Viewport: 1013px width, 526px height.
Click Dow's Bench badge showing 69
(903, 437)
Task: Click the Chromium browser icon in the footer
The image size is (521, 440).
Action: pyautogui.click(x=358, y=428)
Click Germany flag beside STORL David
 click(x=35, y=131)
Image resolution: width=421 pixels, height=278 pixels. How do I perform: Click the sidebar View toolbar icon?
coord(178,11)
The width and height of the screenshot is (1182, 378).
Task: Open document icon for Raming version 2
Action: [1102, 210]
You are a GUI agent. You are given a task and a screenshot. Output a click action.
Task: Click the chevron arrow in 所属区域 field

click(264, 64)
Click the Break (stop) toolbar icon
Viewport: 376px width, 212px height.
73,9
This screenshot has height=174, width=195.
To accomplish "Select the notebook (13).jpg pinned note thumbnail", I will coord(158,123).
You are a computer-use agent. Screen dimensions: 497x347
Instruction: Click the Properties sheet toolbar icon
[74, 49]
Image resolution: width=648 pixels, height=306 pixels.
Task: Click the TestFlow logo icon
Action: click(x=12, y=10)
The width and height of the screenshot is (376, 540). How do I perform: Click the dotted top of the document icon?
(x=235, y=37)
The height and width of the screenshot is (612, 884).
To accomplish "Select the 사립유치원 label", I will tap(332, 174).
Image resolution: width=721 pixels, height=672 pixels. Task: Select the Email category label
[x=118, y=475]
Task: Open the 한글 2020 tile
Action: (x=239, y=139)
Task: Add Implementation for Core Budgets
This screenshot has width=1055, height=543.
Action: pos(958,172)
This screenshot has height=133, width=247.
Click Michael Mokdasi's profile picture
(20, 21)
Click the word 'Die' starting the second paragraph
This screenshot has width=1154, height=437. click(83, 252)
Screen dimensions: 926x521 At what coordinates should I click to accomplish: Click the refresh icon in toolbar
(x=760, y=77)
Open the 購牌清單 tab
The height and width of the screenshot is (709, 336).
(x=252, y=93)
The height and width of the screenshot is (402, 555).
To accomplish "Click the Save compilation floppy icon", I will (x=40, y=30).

Task instructions ▸
Turn every line of the listing into a Markdown table with the columns Row and Line, numbering the rows and leaving out blank lines.

The completed task ▸
| Row | Line |
|---|---|
| 1 | Viewport: 1013px width, 526px height. |
| 2 | Click Dow's Bench badge showing 69 |
| 3 | (903, 437) |
| 4 | Task: Click the Chromium browser icon in the footer |
| 5 | The image size is (521, 440). |
| 6 | Action: pyautogui.click(x=358, y=428) |
| 7 | Click Germany flag beside STORL David |
| 8 |  click(x=35, y=131) |
| 9 | Image resolution: width=421 pixels, height=278 pixels. How do I perform: Click the sidebar View toolbar icon? |
| 10 | coord(178,11) |
| 11 | The width and height of the screenshot is (1182, 378). |
| 12 | Task: Open document icon for Raming version 2 |
| 13 | Action: [1102, 210] |
| 14 | You are a GUI agent. You are given a task and a screenshot. Output a click action. |
| 15 | Task: Click the chevron arrow in 所属区域 field |
| 16 | click(264, 64) |
| 17 | Click the Break (stop) toolbar icon |
| 18 | Viewport: 376px width, 212px height. |
| 19 | 73,9 |
| 20 | This screenshot has height=174, width=195. |
| 21 | To accomplish "Select the notebook (13).jpg pinned note thumbnail", I will coord(158,123). |
| 22 | You are a computer-use agent. Screen dimensions: 497x347 |
| 23 | Instruction: Click the Properties sheet toolbar icon |
| 24 | [74, 49] |
| 25 | Image resolution: width=648 pixels, height=306 pixels. |
| 26 | Task: Click the TestFlow logo icon |
| 27 | Action: click(x=12, y=10) |
| 28 | The width and height of the screenshot is (376, 540). How do I perform: Click the dotted top of the document icon? |
| 29 | (x=235, y=37) |
| 30 | The height and width of the screenshot is (612, 884). |
| 31 | To accomplish "Select the 사립유치원 label", I will tap(332, 174). |
| 32 | Image resolution: width=721 pixels, height=672 pixels. Task: Select the Email category label |
| 33 | [x=118, y=475] |
| 34 | Task: Open the 한글 2020 tile |
| 35 | Action: (x=239, y=139) |
| 36 | Task: Add Implementation for Core Budgets |
| 37 | This screenshot has width=1055, height=543. |
| 38 | Action: pos(958,172) |
| 39 | This screenshot has height=133, width=247. |
| 40 | Click Michael Mokdasi's profile picture |
| 41 | (20, 21) |
| 42 | Click the word 'Die' starting the second paragraph |
| 43 | This screenshot has width=1154, height=437. click(83, 252) |
| 44 | Screen dimensions: 926x521 At what coordinates should I click to accomplish: Click the refresh icon in toolbar |
| 45 | (x=760, y=77) |
| 46 | Open the 購牌清單 tab |
| 47 | The height and width of the screenshot is (709, 336). |
| 48 | (x=252, y=93) |
| 49 | The height and width of the screenshot is (402, 555). |
| 50 | To accomplish "Click the Save compilation floppy icon", I will (x=40, y=30). |